I can assure you the problem isn't your NIC. Your NIC nor the NIC driver is not going to send/receive a bunch of crap across the wire "just for fun". Give me a break.
Are you sure your box isn't compromised? It could be that someone has your box turned into a DDoS client or something similar, especially if you have services running on the Ubuntu box that are open to the Internet (forwarded on your router, etc.). IMO, this sounds like the most likely explanation.
It could also be happening when you're not awake, i.e. when Wireshark isn't running, thus you never see any captured packets. Or your pcap filter could be wrong. Who knows.
My recommendation would be to make a shell script that does something like this, and let it run for 24 hours:
#!/bin/sh
( while true
do
date
/sbin/ifconfig eth0
netstat -4 -6 -n
echo
ps auxwwww
echo
echo
sleep 1
done ) | tee /path/to/some/log/file
Be aware said log file will be quite big after 24 hours. You can pull our the RX/TX byte transfer statistics by simply doing
grep 'RX bytes' /path/to/some/log/file
, find the relevant counter output, then open the file in an editor and look around that timeframe for when it happened.

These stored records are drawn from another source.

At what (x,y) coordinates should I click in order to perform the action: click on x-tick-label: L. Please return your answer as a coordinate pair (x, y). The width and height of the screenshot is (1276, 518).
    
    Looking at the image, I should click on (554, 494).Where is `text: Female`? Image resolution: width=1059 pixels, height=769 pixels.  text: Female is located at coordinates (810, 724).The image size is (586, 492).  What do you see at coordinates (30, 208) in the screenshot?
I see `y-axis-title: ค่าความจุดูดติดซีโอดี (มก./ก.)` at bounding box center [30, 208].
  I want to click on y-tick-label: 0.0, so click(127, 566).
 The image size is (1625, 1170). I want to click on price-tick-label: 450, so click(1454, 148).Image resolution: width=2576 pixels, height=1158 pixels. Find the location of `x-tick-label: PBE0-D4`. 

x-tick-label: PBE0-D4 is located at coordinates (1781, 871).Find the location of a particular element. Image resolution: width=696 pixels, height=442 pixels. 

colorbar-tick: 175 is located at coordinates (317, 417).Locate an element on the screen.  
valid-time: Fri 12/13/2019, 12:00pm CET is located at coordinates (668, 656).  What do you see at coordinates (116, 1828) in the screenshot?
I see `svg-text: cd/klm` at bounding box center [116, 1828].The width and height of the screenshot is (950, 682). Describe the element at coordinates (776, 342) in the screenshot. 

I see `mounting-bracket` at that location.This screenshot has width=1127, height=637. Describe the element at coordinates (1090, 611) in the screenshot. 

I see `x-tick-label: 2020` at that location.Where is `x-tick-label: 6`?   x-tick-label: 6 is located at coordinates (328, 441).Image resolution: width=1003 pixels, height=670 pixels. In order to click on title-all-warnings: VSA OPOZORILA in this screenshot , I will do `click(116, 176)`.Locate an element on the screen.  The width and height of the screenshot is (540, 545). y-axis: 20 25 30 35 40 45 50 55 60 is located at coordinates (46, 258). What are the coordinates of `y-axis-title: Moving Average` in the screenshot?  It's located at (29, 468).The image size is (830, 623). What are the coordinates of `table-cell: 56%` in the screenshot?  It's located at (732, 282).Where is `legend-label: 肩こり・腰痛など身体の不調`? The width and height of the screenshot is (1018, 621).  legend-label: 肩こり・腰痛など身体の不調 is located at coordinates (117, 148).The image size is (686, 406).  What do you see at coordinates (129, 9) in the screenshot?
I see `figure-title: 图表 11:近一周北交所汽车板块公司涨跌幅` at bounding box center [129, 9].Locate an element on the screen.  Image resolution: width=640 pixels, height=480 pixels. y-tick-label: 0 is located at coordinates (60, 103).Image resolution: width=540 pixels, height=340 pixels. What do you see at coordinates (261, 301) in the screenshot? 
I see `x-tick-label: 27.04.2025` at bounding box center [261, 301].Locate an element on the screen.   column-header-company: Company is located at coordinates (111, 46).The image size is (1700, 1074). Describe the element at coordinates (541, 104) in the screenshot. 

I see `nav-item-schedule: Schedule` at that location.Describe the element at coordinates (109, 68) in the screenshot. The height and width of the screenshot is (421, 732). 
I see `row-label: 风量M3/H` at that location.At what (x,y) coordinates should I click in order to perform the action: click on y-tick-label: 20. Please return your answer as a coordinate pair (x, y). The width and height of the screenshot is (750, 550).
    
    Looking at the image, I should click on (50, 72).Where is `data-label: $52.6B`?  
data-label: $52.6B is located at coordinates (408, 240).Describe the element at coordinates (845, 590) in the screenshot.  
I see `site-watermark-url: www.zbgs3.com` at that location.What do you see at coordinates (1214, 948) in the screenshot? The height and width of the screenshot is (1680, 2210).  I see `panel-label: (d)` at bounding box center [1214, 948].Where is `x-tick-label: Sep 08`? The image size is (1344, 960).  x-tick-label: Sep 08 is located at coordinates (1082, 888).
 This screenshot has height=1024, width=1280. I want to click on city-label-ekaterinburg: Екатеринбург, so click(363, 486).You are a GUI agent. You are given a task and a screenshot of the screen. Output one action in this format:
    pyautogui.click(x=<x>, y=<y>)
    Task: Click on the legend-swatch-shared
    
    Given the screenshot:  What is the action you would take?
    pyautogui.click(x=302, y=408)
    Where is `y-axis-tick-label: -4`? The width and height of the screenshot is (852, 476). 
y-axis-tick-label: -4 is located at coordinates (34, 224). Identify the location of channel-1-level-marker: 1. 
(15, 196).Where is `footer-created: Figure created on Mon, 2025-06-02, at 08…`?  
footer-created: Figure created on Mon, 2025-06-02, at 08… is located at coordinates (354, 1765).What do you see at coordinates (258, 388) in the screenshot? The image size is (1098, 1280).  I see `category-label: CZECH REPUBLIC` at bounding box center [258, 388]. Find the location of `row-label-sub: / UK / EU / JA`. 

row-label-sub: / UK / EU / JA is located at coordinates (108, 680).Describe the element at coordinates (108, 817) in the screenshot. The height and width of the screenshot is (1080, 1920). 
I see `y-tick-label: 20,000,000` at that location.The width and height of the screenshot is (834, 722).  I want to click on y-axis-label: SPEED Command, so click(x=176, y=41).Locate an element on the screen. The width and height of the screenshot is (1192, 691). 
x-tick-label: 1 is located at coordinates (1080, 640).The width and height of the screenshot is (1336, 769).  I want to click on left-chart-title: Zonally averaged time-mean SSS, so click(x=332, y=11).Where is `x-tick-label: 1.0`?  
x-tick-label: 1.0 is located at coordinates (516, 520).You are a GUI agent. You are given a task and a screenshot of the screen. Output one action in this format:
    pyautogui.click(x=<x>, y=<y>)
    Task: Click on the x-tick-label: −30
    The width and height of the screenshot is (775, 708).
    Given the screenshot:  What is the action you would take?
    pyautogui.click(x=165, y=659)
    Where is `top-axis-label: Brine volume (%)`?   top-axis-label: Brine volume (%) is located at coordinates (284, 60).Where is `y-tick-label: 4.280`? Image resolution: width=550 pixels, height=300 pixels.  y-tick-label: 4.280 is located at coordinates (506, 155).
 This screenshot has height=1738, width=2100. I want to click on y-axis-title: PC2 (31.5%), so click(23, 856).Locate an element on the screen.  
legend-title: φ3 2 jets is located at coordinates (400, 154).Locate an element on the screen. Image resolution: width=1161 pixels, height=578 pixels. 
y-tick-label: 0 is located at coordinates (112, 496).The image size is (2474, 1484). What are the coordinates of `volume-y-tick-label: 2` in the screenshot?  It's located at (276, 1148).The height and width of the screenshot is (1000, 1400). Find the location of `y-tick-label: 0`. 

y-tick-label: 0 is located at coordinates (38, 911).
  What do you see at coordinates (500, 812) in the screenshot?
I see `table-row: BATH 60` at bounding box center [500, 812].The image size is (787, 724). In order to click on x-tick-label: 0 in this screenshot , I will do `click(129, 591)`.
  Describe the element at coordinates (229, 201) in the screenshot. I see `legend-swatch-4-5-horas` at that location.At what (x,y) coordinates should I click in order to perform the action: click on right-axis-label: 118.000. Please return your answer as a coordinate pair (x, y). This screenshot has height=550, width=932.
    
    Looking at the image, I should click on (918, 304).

Regardless, the bottom line is this: this is your box, your equipment, therefore your responsibility to figure out/address. I'm not even sure why this is a post in the Comcast HSI forum (vs. the UNIX/Linux forum) for that matter... :-) The latter would be the place to ask for "forensic help".
Alternately, if you don't want to deal with it? Take the box off the network. Disconnect its network cable. Do not reconnect it. Then reinstall the entire OS from scratch (bare bones OS install/format/etc.). Disable any port forwards you have from your router to the Linux box. After that, reconnect the network cable.